Exercise task A: Return everything from "People give off" down to "BTU/Hr.                =      2,600 BTU/Hr." in the refrigeration load passage, copying it word for word.
Exercise task B:
Using the refrigeration load passage, answer each question briefly:
(i) According to the passage, what is the only accurate measure of a motor's energy input?
(ii) At what temperature is the storeroom kept in the supplementary load example?
(iii) How many pounds of beer enter the walk-in cooler, and at what temperature?

[Begin Selected extract]

Any electrical energy transmitted to motors inside a refrigerated space must undergo a transformation.  Any motor losses due to friction and inefficiency are immediately changed to heat energy.  That portion of the electrical energy converted into useful work, for example in driving a fan or pump, exists only briefly as mechanical energy, is transferred to the fluid medium in the form of increased velocity, and as the fluid loses its velocity due to friction, eventually becomes entirely converted into heat energy.

A common misunderstanding is the belief that no heat is transmitted into the refrigerated space if an electric motor is located outside the space, and a fan inside the space is driven by means of a shaft.  All of the electrical energy converted to mechanical energy actually becomes a part of the load in the refrigerated space.

Because the motor efficiency varies with size, the heat load per horsepower as shown in Table 8 has different values for varying size motors.  While the values in the table represent useful approximations, the actual electric power input in watts is the only accurate measure of the energy input.

Table 8.

People give off heat and moisture, and the resulting refrigeration load will vary depending on the duration of occupancy of the refrigerated space, temperature, type of work, and other factors.  Table 9 lists the average heat load due to occupancy, but for stays of short duration, the heat gain will be somewhat higher.

Table 9.

The total supplementary load is the sum of the individual factors contributing to it.  For example, the total supplementary load in a refrigerated storeroom maintained at 0°F in which there are 400 watts of electric lights, a 3 H.P. motor driving a fan, and 2 people working continuously would be as follows:

400 Watts x 3.41 BTU/Hr. = 1364 BTU/Hr.

3 HP motor x 2,950 BTU/Hr. = 8,850 BTU/Hr.

2 People x 1300 BTU/Hr.                =      2,600 BTU/Hr.

Total supplementary load                =      12,814 BTU/Hr. 

The most accurate means of estimating a refrigeration load is by considering each factor separately.  The following example will illustrate a typical selection procedure.  The load has been chosen to demonstrate calculations and does not represent a normal loading.


   Walk-in cooler with 4" of glass fiber insulation, outside location, but shaded

   Outside Dimensions:  height 8', width 10', length 40', inside volume 3,000 Cu. Ft.

   Floor area (outside dimensions) 400 Sq. Ft. on insulated slab in contact with ground

   Ambient temperature 100°F, 50% relative humidity

   Ground temperature 55°F

   Refrigerator temperature 40°F

   1/2 H.P. fan motor running continuously

   Two 100 watt lights, in use 12 hours per day

   Occupancy, 2 men for 2 hours per day

   In storage:

     500 Lbs. of bacon at 50°F

     1000 Lbs. of string beans

   Entering product:

     500 Lbs. of bacon at 50°F

     15,000 pounds of beer at 80°F

     To be reduced to storage temperature in 24 hours

   Heavy door usage

It makes no difference in what sequence each factor that comprises the load is calculated, just so all factors are considered.  It is best to keep the same sequence so one will remember all of the factors.  In this example, we’ll do the box itself, or heat transmission load, air infiltration, product load, and then supplementary loads.

[End Selected extract]
[Begin Supplied data]

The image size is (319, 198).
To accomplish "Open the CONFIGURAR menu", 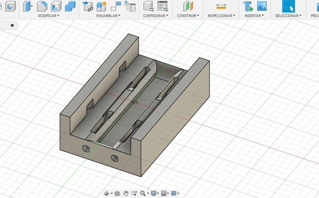I will click(155, 16).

[End Supplied data]

Exercise solution A:
People give off heat and moisture, and the resulting refrigeration load will vary depending on the duration of occupancy of the refrigerated space, temperature, type of work, and other factors.  Table 9 lists the average heat load due to occupancy, but for stays of short duration, the heat gain will be somewhat higher.

Table 9.

The total supplementary load is the sum of the individual factors contributing to it.  For example, the total supplementary load in a refrigerated storeroom maintained at 0°F in which there are 400 watts of electric lights, a 3 H.P. motor driving a fan, and 2 people working continuously would be as follows:

400 Watts x 3.41 BTU/Hr. = 1364 BTU/Hr.

3 HP motor x 2,950 BTU/Hr. = 8,850 BTU/Hr.

2 People x 1300 BTU/Hr.                =      2,600 BTU/Hr.

Exercise solution B:
(i) The actual electric power input in watts
(ii) 0°F
(iii) 15,000 pounds at 80°F